Saturday, December 20, 2008

5 Newsroom Tips to Improve Your Blog Today

Updated 9:51 a.m. Dec. 21, 2008: Reader response requested.


Very talented writers publish excellent blogs every day, but the training received by most members of the blogosphere came in the time it took to fill out the forms to create the blog.

This lack of training is little problem for people sharing recipes or documenting the first days of their newborn child. However, many bloggers aspire to make a living at the craft, and financial independence is extremely unlikely for untrained hacks.

The print newspaper is dying a rather fast death, but formal journalism training benefits storytellers. With that said, here are five news tips for Bloggers:

1. Don't bury the lead

If you pick up the newspaper or call up the New York Times online, you will notice that few stories are told chronologically. That's because boring stuff usually happens at the beginning. Journalists get to the point. What makes this post interesting? Get that up front, or your readers will move on. In traditional news writing, the first paragraph is called the lead (often spelled "lede" to differential it from the hot liquid metal, lead, from which papers were originally printed).

And good leads contain the most important information.

Embarrassingly, burying the lead came to mind because I got called on it last week by a friend and fellow journalist. D'oh. How could I have been so careless?

2. Write compelling headlines

Clever, well-written headlines draw readers into the story. This was true on newsprint 100 years ago, and it's true today. Every word counts. Take the time present the most important facts compellingly.

A good headline cannot save a bad post, but a bad headline can prevent a good post from ever being read.

When I worked the copy desk at the Albuquerque Journal, I viewed every headline as a contest -- a contest that I wanted to win. Every day I wanted to hear a colleague say, "great headline."

Most people think that reporters write headlines. They don't. At best they suggest headlines, but in my experience they don't even do that. Headlines are written by copy editors, who know the font size and the number of columns that the headline needed to cover. And they have lots of practice at writing good headlines.

Blogs usually have a single-deck headline of a fixed length. Although this is limiting, it is not an excuse for lazy writing (more advice I need to remember, too).

Bottom line: Never, ever write the headline first. The best headlines are written at 10 p.m. when the reporter has been home for four hours. And they are never written before the story.

3. Make every word count


One of the biggest blog problems is excessive prose. Even when newsprint was cheap, there was a fixed newshole. And when it was filled, you stopped. This blog post can stretch to infinity. That's not an advantage.

As an analogy, consider what a former friend used to say to robust women with bare midriffs.

"Just because they make that in a size 13, honey, doesn't mean you should wear it."

Likewise, don't writer every word that comes to mind because you can.

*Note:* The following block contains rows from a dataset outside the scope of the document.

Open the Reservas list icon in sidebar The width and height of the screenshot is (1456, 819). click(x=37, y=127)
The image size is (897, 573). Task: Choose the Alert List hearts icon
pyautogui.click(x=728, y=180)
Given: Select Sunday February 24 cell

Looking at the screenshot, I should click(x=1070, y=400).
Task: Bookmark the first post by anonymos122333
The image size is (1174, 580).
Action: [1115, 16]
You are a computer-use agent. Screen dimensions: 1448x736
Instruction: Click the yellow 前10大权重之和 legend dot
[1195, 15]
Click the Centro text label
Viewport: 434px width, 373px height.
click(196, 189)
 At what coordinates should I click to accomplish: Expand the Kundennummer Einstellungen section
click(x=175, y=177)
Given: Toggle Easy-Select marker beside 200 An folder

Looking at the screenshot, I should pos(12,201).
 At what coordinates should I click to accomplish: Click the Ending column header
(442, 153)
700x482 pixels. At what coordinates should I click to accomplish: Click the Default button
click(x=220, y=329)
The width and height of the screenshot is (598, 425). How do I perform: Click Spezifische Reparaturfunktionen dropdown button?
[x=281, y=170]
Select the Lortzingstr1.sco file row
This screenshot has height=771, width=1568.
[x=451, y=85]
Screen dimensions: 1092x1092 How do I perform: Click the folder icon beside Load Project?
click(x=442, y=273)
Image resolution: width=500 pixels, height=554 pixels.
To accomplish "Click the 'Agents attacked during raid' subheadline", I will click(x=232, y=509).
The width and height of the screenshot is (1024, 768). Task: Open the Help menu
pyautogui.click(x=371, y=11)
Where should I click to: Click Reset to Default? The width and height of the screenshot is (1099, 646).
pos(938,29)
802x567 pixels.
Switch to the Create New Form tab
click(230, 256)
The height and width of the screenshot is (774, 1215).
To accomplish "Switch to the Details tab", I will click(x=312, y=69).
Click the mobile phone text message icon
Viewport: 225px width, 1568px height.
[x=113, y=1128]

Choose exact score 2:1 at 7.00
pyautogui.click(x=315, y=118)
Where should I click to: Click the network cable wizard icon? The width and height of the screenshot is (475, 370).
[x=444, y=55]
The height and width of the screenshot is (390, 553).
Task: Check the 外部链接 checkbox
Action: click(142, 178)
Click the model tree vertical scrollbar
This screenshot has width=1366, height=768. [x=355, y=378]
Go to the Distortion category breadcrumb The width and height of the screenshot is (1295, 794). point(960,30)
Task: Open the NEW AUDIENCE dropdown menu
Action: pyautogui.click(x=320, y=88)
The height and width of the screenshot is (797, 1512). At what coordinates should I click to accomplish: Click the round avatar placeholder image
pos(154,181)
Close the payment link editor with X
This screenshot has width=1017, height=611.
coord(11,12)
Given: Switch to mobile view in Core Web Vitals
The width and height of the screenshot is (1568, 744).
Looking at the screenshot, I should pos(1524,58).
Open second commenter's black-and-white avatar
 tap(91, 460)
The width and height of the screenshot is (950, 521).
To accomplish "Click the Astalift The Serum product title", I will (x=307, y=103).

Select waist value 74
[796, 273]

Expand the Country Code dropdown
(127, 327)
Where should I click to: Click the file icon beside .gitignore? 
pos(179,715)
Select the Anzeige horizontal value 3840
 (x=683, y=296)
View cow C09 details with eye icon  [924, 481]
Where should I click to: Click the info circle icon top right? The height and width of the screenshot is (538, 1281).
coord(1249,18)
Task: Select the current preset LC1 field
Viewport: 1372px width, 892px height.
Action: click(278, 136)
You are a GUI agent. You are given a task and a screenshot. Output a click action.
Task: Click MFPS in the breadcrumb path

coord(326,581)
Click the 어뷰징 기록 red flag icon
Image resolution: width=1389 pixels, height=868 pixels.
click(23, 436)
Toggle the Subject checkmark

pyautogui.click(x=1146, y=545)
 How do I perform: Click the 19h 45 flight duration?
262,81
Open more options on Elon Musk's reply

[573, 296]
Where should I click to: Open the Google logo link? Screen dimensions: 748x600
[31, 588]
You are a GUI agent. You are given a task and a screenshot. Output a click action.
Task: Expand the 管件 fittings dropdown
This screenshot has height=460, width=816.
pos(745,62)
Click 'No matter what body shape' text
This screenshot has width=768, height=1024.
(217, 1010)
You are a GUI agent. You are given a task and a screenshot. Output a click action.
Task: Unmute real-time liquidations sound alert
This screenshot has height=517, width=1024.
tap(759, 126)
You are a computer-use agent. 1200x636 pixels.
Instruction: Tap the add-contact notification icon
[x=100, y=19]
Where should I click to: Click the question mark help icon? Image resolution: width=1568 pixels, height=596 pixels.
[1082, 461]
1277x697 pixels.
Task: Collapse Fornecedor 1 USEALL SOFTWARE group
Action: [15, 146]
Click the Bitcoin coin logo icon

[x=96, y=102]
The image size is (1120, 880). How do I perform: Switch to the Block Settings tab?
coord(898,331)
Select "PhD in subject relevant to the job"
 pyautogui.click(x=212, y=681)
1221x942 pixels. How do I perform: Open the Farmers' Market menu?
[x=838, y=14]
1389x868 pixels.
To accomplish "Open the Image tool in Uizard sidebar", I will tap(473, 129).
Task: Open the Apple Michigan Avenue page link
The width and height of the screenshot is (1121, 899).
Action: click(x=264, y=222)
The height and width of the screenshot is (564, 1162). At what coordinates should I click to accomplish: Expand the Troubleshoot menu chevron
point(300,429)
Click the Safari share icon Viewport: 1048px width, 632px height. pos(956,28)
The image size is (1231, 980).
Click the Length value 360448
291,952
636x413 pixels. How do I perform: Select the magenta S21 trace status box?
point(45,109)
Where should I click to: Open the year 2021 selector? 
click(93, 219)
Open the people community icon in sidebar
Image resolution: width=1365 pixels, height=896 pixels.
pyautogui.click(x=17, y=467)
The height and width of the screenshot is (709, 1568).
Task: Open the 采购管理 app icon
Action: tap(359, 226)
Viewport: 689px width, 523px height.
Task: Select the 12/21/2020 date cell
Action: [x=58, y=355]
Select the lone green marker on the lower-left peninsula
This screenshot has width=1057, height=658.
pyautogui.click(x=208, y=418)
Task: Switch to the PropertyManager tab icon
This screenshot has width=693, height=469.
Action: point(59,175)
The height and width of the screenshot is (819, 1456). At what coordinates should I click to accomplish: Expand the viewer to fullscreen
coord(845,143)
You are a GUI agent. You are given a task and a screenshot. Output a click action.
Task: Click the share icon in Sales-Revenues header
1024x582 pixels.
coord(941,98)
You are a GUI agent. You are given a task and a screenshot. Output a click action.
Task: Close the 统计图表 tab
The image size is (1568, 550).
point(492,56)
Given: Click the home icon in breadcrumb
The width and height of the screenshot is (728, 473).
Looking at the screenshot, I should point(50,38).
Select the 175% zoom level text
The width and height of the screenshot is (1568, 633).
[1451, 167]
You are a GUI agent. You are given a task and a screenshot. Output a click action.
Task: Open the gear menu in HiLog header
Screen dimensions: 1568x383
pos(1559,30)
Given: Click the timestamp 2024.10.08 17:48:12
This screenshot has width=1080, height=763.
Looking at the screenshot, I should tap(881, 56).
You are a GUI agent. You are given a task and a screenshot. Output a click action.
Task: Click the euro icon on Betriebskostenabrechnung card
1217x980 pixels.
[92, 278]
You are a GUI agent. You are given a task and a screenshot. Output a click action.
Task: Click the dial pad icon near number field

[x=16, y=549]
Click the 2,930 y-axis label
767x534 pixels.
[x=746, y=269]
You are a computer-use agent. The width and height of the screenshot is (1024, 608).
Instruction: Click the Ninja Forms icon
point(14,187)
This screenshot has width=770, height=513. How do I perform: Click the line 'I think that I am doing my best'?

Try to write tight. Sure there's endless space, but extra words are bad. You're probably blogging during spare time, and you don't have a rim and slot editor to trim fat. Be concise anyway.

4. Add color to your stories

I'm not a gifted writer. On my good days, I am a trained writer who tries hard. When I see a writer use powerful, concrete language, I am moved.

You can feel it when just the right detail is added to a story. What is the single aspect of a person or a situation that is crucial to the reader's understanding? Find it. Write it.

Remember that a picture is worth, more or less, 1,000 words. Only you can see what you're trying to say. Fight for exactly the right words to convey that scene to the reader.

5. Avoid adjectives

Excessive adjectives are the comforting crutch of the lazy writer. Sure, even well-trained, dedicated need some colorful descriptive adjectives. But if you're using a lot of them, then you have simply failed to find the right nouns and verbs (hopefully the humor is not lost in this paragraph).

Mark Twain is reported to have said, "When you can catch an adjective, kill it."

Did you really need to say, "violent explosion"?

This would supposedly differentiate it from a peaceful explosion.

We may talk of "future plans," but there's one adjective too many in that sentence. Unless your time machine surpasses mine, future plans are the only plans.

Catch them and kill them.



I'll be a better writer tomorrow for having reminded us both of these ideas. But surely, you are sitting there thinking, how could he have forgotten ...?

So, tell me. What is the sixth blog improving tip that I should have included?

Share your thoughts in the comments.


Learning good writing is not like learning to ride a bicycle (more on clichés another day). Good habits are forgotten. And writing well takes time. Take the time. Your readers will thank you for the investment.